Below are some records. Write out the lines from the one containing "Click Protect this message button" to the last line, word for word, leaving out pictures.

--------------------

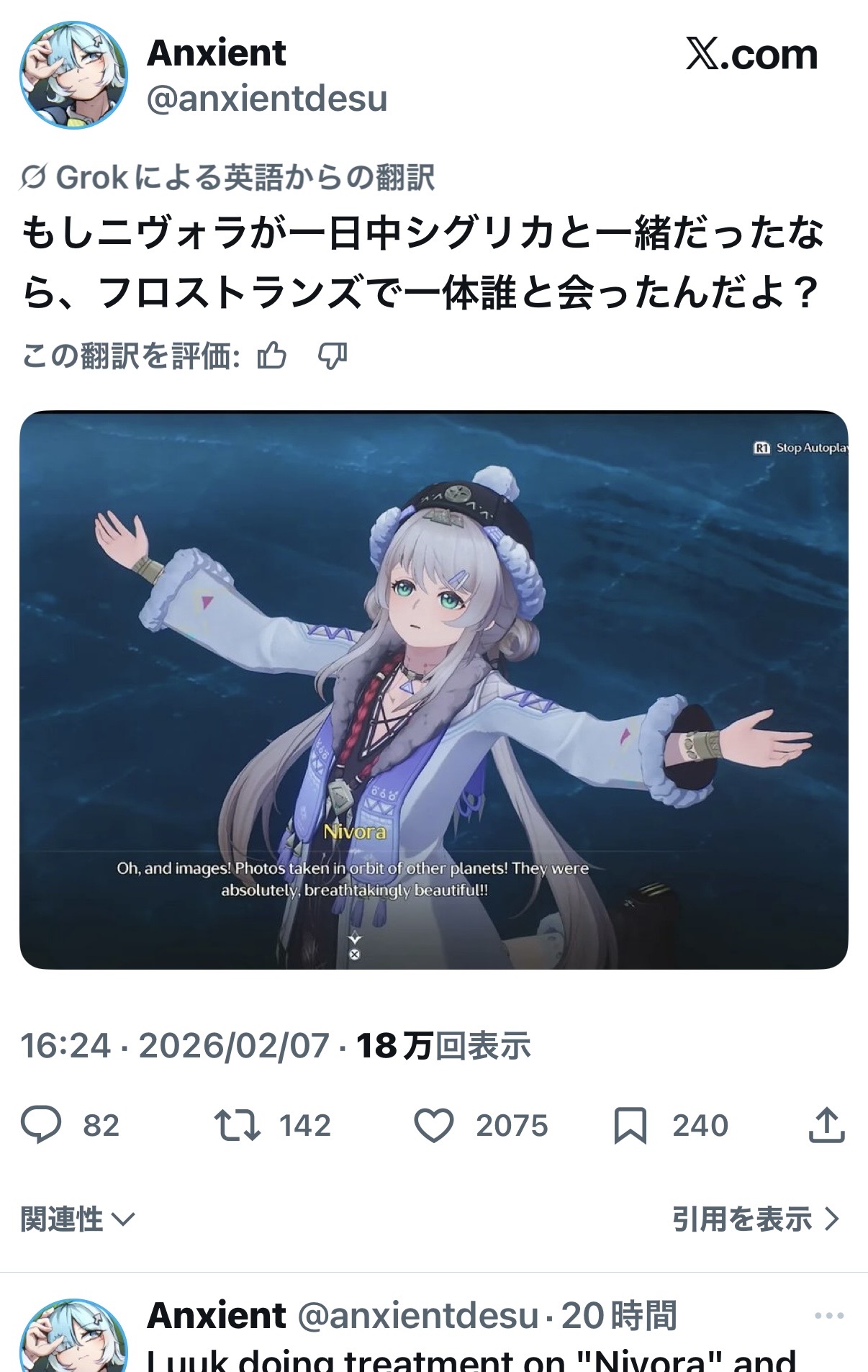Image resolution: width=868 pixels, height=1372 pixels.
Task: Open the Grok translation info label
Action: click(227, 177)
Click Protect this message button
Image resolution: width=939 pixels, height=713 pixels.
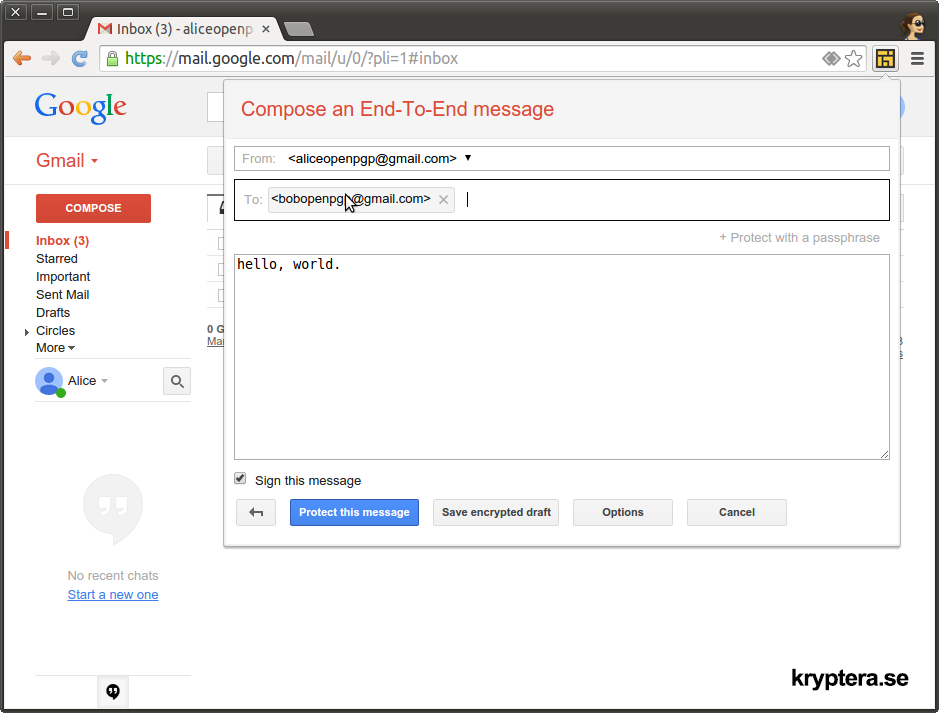click(354, 512)
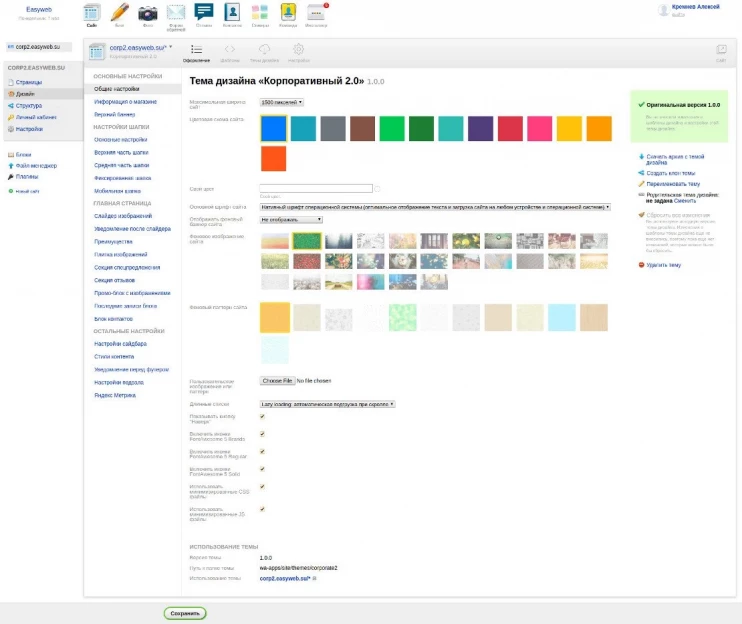
Task: Open the Фото camera app icon
Action: point(148,14)
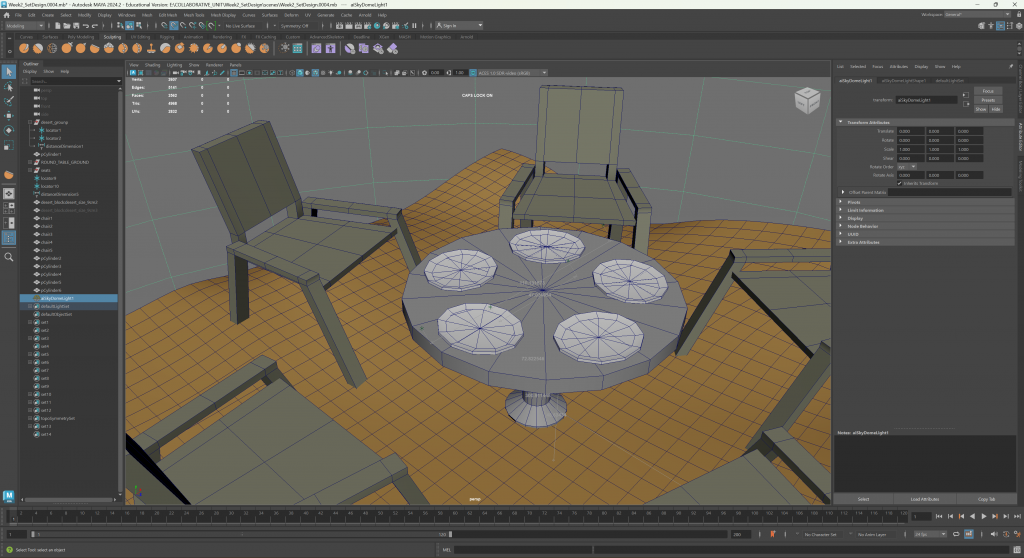
Task: Toggle the Inherits Transform checkbox
Action: tap(901, 183)

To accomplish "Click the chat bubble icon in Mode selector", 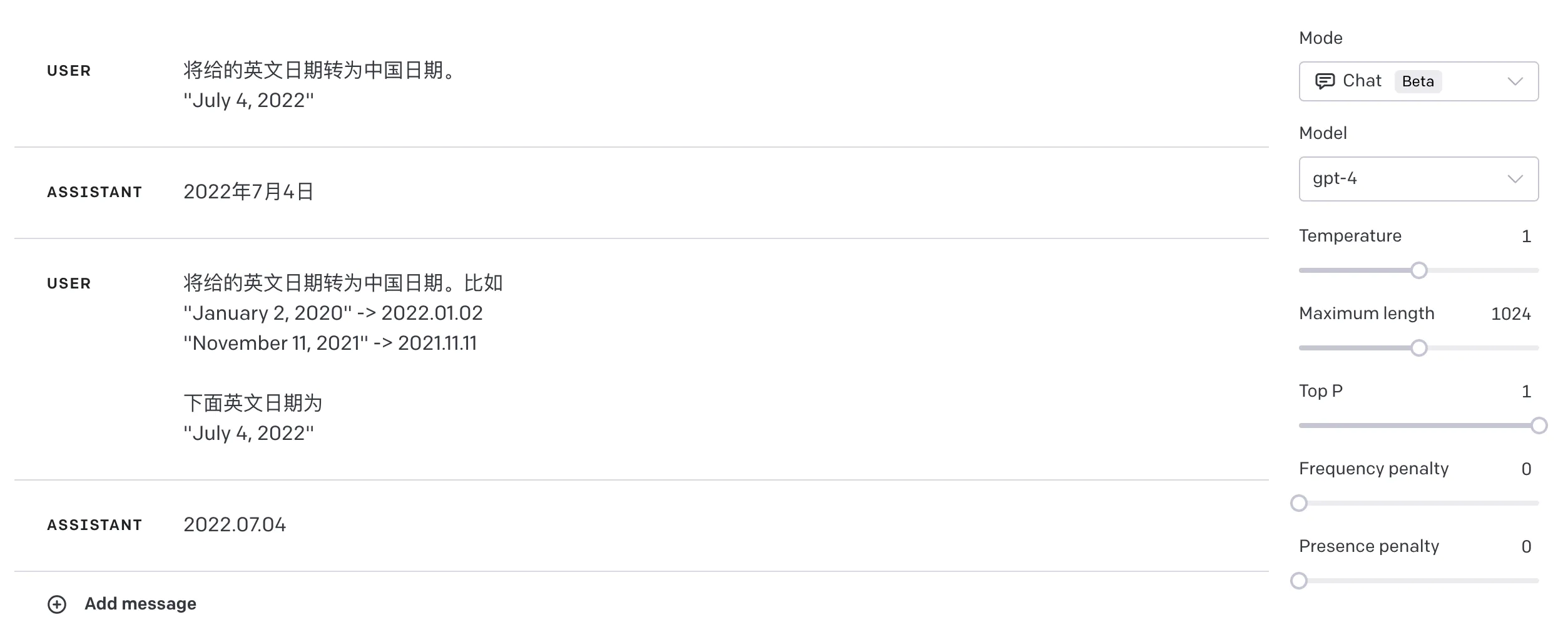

--------------------

THE COMPLETED TASK =>
Click Protect this message button
Image resolution: width=939 pixels, height=713 pixels.
click(354, 512)
Task: Open the Фото camera app icon
Action: point(148,14)
Task: Toggle the Inherits Transform checkbox
Action: tap(901, 183)

To accomplish "Click the chat bubble icon in Mode selector", 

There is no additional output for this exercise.